Year: Ceremony; Award; Result
2013: 6th Music Billboard New Artists' Awards Ceremony (第6届玉兰油北京音乐风云榜新人盛典); Most Potential Group Award; Won
2014: 21st Oriental Billboard (第21届东方风云榜); Best New Artist; Won
second Yinyuetai Awards (第二届音悦V榜年度盛典): Best New Group (Chinese Mainland); Won
2015: 22nd Oriental Billboard (第22届东方风云榜); Best Group; Nominated
Best Track of the Year: Nominated
Best Local Artist: Won
WebTVAsia Awards 2015: Breakout Artist; Won
2016: 23rd Oriental Billboard (第23届东方风云榜); People's Choice Award; Won
Freshasia Music Award (2016亚洲新歌榜): Best Group; Won
Best Music Video: Won
2016 Music Pioneer Awards (音乐先锋榜2016年度颁奖典礼): Pioneer Most Popular Group; Won
Top 10 Tracks of the Year: Won
2017: 2016 Shanghai Influence Award (2016上海影响力颁奖盛典); Shanghai Influence Award; Won
2017 Weibo Night Awards (2017微博之夜): Most Popular Group; Won
Chinese Music Network (中国音乐联播榜年度盛典): Best Group of the Year; Won
Top 10 Songs: Won
24th Oriental Billboard (第24届东方风云榜): Breakout Group; Won
Best Pop Collaboration: Won
17th Top Chinese Music Awards (第17届音乐风云榜): Group Receiving Most Attention; Won
2017 China Youth Day Gala (激扬青春梦-2017年「5月的鲜花」五四青年节晚会): Outstanding Youth; Won
CNR MusicRadio Awards (中国TOP排行榜颁奖盛典): All Media Choice Award – Group; Won
2018: Freshasia Music Award; Best Group; Won
2019: 2019 Soribada Best K-Music Awards (2019 소리바다 어워즈); Global Entertainer Award; Won
2020: QQ BOOM BOOM AWARDS 2020; Hottest Stage; Won

== Reception ==
According to the Financial Times, SNH48 is described as being "run more like a tech start-up than a musical group". Its strategy, which is modeled after AKB48's, involves teams of interchangeable singers, allowing to build generations of female stars and longer-lasting revenue streams.

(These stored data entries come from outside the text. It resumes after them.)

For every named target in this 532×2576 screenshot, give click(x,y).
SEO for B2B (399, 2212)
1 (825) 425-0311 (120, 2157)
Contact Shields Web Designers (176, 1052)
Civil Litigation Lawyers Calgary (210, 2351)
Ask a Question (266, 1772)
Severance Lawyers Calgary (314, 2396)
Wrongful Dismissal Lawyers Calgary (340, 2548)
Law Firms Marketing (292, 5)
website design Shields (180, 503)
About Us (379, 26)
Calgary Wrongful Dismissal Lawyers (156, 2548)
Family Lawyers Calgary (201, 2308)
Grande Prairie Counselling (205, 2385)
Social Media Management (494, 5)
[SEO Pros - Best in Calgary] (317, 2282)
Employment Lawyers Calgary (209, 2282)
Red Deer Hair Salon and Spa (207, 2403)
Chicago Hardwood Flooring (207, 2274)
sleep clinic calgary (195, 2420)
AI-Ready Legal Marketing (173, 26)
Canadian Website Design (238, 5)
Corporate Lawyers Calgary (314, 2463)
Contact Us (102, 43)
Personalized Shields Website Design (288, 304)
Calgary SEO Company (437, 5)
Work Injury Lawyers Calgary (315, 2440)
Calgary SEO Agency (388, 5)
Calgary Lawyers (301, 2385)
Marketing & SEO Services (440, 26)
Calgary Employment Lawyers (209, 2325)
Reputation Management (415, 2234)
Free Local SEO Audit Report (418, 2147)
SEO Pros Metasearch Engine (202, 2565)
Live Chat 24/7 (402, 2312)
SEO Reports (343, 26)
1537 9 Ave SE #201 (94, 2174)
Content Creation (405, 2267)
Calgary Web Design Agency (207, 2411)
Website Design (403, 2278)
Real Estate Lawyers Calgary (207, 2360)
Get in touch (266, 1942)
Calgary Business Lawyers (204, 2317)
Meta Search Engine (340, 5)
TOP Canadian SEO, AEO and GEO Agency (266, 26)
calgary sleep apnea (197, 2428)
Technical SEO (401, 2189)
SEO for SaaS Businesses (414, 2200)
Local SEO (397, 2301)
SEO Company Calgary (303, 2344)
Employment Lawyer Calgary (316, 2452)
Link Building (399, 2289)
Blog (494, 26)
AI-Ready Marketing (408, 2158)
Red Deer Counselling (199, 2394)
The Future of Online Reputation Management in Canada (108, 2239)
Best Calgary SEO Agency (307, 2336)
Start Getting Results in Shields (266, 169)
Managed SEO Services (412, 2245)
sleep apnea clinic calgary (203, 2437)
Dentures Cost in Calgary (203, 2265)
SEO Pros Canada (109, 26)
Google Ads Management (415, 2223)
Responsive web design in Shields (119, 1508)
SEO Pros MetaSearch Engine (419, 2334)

In May 2017, it is reported that they had raised more than $150 million from investors. SNH48's system is an expansion on the model used by AKB48, combining technology such as mobile applications to track a favorite idol with the traditional focus on voting for a favorite Idol.

In 2016 alone the group sold an estimated 2 million copies of their albums.